NOAA-EMC / UPP

Other
32 stars 95 forks source link

UPP bugfixes for inline post and g2tmpl 1.12.0 compatibility (and number concentration updates) #974

Closed SamuelTrahanNOAA closed 2 weeks ago

SamuelTrahanNOAA commented 3 weeks ago

Updates UPP to be compatible with the ufs-weather-model inline post. Also fixes a bug that produced thousands of error messages from g2tmpl.

This was originally a PR to add number concentration on pressure levels, but I had to fix those unrelated bugs to get this in the ufs-weather-model.

SamuelTrahanNOAA commented 3 weeks ago

The GCC Linux Build is failing due to an error in a spack stack script:

/home/runner/work/UPP/UPP/spack/lib/spack/env/gcc/gcc: 246: [[: not found

The script is a bash script, but claims to be sh. Hence, sh is rejecting the line with the optional feature [[. This script was probably developed on an RedHat-like system, and never tested with a more limited /bin/sh found on most other UNIX variants.

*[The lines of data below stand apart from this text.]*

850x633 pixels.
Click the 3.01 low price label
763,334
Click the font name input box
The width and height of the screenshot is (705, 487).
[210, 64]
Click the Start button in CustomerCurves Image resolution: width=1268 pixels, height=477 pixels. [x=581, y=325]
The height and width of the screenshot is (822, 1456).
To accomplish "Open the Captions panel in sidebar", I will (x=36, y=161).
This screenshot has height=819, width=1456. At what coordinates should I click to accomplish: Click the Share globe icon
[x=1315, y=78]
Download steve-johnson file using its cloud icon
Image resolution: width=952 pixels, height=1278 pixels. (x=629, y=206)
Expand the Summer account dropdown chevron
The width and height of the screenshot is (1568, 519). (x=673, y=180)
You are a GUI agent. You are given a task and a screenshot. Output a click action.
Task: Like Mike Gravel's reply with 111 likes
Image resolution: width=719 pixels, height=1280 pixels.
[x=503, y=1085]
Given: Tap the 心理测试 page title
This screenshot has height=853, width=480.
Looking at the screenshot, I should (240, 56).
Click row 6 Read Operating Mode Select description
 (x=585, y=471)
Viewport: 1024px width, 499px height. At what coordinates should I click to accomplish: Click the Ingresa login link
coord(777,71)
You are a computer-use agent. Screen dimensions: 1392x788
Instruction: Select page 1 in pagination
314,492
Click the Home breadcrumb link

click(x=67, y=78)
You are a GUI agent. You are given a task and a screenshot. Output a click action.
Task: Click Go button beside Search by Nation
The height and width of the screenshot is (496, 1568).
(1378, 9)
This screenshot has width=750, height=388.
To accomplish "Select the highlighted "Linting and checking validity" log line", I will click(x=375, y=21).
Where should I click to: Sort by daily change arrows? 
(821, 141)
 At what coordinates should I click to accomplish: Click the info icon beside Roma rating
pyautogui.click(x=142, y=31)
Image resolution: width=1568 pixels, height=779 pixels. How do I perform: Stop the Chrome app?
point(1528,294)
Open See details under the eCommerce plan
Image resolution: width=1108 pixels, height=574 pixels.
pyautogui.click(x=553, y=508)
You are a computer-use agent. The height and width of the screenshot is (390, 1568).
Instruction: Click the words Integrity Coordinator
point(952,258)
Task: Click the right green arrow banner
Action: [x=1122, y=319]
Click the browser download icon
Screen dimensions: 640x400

You must either add this as the first line:

#! /bin/bash

or rewrite the script to use only POSIX sh without its optional features.

WenMeng-NOAA commented 3 weeks ago

@SamuelTrahanNOAA Can you provide model output in netcdf for my UPP standalone test?

SamuelTrahanNOAA commented 3 weeks ago

Can you provide model output in netcdf for my UPP standalone test?

For testing what, specifically?

WenMeng-NOAA commented 3 weeks ago

Can you provide model output in netcdf for my UPP standalone test?

For testing what, specifically?

Run your branch with hafsarcontrol file to generate grib2 file including these number concentrations on pressure levels.

SamuelTrahanNOAA commented 3 weeks ago

EDIT: I have fixed the problem described in this comment.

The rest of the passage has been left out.